Pedido A =
Traduza para inglês a seguinte frase do excerto sobre a lei contra o trabalho forçado: "Na discussão do projeto, em março, o CDS tinha votado contra e o PSD, que então se absteve, votou agora contra o diploma."

Excerto do documento =
Diplomas do Bloco e do PS aprovados no Parlamento responsabilizam toda a cadeia de contratação. Patrões consideram que, com as novas regras, as empresas de trabalho temporário “ficam, na prática, proscritas”. CGTP congratula-se e acusa patrões de irresponsabilidade.
Foto de CGTP.

As quatro confederações patronais emitiram um comunicado em que “repudiam veementemente” os projetos de lei aprovados na quarta-feira com medidas de combate ao trabalho forçado.

A alteração à lei, que resulta de um projeto do Bloco de Esquerda apresentado em outubro e de um outro apresentado depois pelo Partido Socialista, passa a responsabilizar toda a cadeia de contratação pelas violações aos direitos dos trabalhadores, pelos créditos e encargos sociais do trabalhador, bem como pelo pagamento das respetivas coimas. Ou seja, numa obra, empresa ou exploração agrícola, a empresa que recorre ao trabalho temporário ou a angariadores de mão-de-obra não pode invocar que não tem responsabilidade ou alegar desconhecimento em relação ao que ali se passa.

Na discussão do projeto, em março, o CDS tinha votado contra e o PSD, que então se absteve, votou agora contra o diploma.

No comunicado conjunto da CAP, CCP, CIP e CTP, os representantes patronais alegam que “as alterações legislativas assim operadas incidem sobre diplomas negociados e consensualizados entre o anterior Governo do Partido Socialista e os Parceiros Sociais em sede de Comissão Permanente de Concertação Social”. Para as confederações patronais, “o Diploma não se limita a circunscrever a responsabilização àqueles que, por ação ou omissão, praticaram a ilegalidade, indo muito para além destes”, considerando que “as empresas de trabalho temporário, as agências privadas de colocação e os respetivos utilizadores ficam, na prática, proscritas, atento o enorme risco que passam a comportar”.

José Soeiro, deputado do Bloco que apresentou o projeto na Assembleia da República, considera que o comunicado das confederações patronais revela “o quanto os patrões portugueses se habituaram à impunidade que tem imperado nos últimos anos. A raiva das confederações patronais contra este mecanismo de responsabilização é bem expressiva de como estão viciadas na utilização de esquemas de subcontratação e no recurso ao trabalho temporário para degradar os direitos dos trabalhadores”.

Registos fornecidos =
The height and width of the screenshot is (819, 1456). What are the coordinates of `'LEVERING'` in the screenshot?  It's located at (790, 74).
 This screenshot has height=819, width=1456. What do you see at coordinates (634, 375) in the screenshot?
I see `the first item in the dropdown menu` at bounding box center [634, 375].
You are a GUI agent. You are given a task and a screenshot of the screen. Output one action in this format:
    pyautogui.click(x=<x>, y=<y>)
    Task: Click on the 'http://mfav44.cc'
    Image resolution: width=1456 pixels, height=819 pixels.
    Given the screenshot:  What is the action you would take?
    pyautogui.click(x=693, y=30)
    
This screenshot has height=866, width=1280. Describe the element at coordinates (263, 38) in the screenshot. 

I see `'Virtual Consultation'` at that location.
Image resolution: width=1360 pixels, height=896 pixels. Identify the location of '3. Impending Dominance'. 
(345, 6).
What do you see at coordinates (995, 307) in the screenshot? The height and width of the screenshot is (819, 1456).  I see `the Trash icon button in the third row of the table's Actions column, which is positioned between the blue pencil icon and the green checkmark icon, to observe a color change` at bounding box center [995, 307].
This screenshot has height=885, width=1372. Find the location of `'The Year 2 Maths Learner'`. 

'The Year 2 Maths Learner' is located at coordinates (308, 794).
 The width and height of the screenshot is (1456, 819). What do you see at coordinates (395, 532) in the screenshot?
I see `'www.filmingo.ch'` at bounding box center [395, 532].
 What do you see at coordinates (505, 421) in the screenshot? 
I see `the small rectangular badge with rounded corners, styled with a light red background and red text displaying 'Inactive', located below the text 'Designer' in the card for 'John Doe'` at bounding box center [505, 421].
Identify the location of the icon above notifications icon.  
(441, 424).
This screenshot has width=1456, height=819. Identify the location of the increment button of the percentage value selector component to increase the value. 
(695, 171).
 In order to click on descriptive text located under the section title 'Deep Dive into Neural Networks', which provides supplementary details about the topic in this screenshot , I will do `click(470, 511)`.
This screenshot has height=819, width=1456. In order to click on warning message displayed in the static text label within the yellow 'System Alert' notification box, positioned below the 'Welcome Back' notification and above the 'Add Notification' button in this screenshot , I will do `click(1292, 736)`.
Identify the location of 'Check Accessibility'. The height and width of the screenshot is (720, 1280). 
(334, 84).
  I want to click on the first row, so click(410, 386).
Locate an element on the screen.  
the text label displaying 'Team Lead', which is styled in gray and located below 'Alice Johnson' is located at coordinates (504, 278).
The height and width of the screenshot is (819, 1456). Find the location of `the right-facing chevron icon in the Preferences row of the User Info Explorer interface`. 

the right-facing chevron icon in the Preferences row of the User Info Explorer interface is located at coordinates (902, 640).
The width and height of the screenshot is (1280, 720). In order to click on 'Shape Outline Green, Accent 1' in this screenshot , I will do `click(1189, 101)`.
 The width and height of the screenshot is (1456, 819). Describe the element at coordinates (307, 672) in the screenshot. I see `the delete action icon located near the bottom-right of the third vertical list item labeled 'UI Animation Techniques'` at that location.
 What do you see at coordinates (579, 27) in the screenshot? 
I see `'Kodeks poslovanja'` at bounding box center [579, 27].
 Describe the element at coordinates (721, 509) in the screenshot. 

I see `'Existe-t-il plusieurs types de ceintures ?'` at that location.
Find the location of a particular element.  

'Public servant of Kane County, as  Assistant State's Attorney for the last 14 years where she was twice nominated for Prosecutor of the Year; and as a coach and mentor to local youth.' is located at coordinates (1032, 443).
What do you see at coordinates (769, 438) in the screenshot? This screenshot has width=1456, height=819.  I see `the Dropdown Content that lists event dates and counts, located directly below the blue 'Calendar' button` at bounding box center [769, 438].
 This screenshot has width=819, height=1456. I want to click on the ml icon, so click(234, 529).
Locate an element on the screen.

Pedido B =
Apresente em tabela Markdown, com as colunas N.º e Linha, tudo o que nos registos vai desde a linha que contém "In order to click on descriptive" até à linha que contém "coordinates (902, 640).", ambas incluídas. Deixe de fora as linhas em branco.

Resultado A =
During the debate on the bill in March, the CDS had voted against it, and the PSD, which abstained at that time, has now voted against the bill.

Resultado B =
| N.º | Linha |
|---|---|
| 1 |  In order to click on descriptive text located under the section title 'Deep Dive into Neural Networks', which provides supplementary details about the topic in this screenshot , I will do `click(470, 511)`. |
| 2 | This screenshot has height=819, width=1456. In order to click on warning message displayed in the static text label within the yellow 'System Alert' notification box, positioned below the 'Welcome Back' notification and above the 'Add Notification' button in this screenshot , I will do `click(1292, 736)`. |
| 3 | Identify the location of 'Check Accessibility'. The height and width of the screenshot is (720, 1280).  |
| 4 | (334, 84). |
| 5 |   I want to click on the first row, so click(410, 386). |
| 6 | Locate an element on the screen.   |
| 7 | the text label displaying 'Team Lead', which is styled in gray and located below 'Alice Johnson' is located at coordinates (504, 278). |
| 8 | The height and width of the screenshot is (819, 1456). Find the location of `the right-facing chevron icon in the Preferences row of the User Info Explorer interface`.  |
| 9 | the right-facing chevron icon in the Preferences row of the User Info Explorer interface is located at coordinates (902, 640). |